Olaplex: What Is It? Do I Really Need It?

Olaplex has been blowing up on the salon and beauty scene with thousands of stylists singing it’s praises and backing it’s incredible results. But what exactly is it and why is it important you you to use during and after a chemically strenuous salon treatment.

Let’s break it down and get to the simple science behind Olaplex , explaining what it is, and why you do need it.
Hair is made of up Keratin proteins. Keratin is rich in the amino acid cysteine, and cysteine is important here because it contains a sulfur atom. Typically, two sulfurs will join together to form a disulfide bond creating a link between two proteins - and that is where the Olaplex magic begins. Disulfide bonds can be broken down by chemical treatments, daily heat styling and the general wear and tear that our hair goes through on a daily basis. As a bond multiplier, Olaplex takes the already existing bonds in your hair, multiplies and repairs them, producing stronger, healthier hair. It actively reverses damage, while proactively protecting your hair against future damage.
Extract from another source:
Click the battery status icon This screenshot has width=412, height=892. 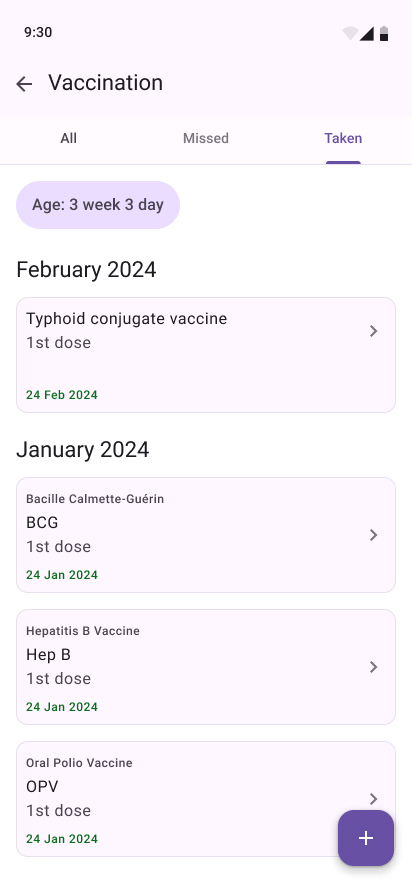coord(384,34)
Olaplex has products formulated for the salon and for take home use. Olaplex No.1 Bond Mulitplier and No.2 Bond Perfector, are strictly for professional use.
We utilize the Bond Multiplier on clients having any sort of intense chemical treatments done. The Bond Multiplier gets mixed into the hair color/lightener and begins the process of mending those broken disulfide bonds, while working to prevent further damage.
No. 2 Bond Perfect is worked into the hair once the color/lightener is removed. This step fortifies the work that has already been accomplished by the No. 1 Bond Multiplier and continues the repair work while the hair rests.

No.3 Hair Perfector is where YOU come in! This is the take-home part of the treatment. You’ve been in salon, had a beautiful color applied and your hair has been protected and nourished throughout the entire process, now we need to continue to provide your locks with some TLC. That’s where No.3 Hair Perfecter comes in! This little bottle of magic sure does pack a punch, and when used properly, it will give you smooth, silky, strong hair.

Here is a quick run down on how it should be used:

  1. Wet hair as if you were going to wash it, then towel dry.

  2. Apply a generous amount of No.3 Hair Perfecter from your scalp the ends of your hair

  3. Ensure hair is well saturated with the product, massage into hair and comb through to evenly distribute(be gentle!)

  4. Leave on for at least 10 minutes. The longer you leave the treatment, the better your result.

  5. Rinse your hair, shampoo and condition as normal.

It’s a quick and easy step to pop into your weekly routine; build it into your self-love routine, slip on a face mask and enjoy some quiet time while you rejuvenate your hair, skin and mind!

Next time you are in the salon to visit, be sure to ask about Olaplex. It’s such an easy and low cost investment in the health and maintenance of your hair. It’s tried and tested and a product that we love to educate our clients on. Long live healthy hair!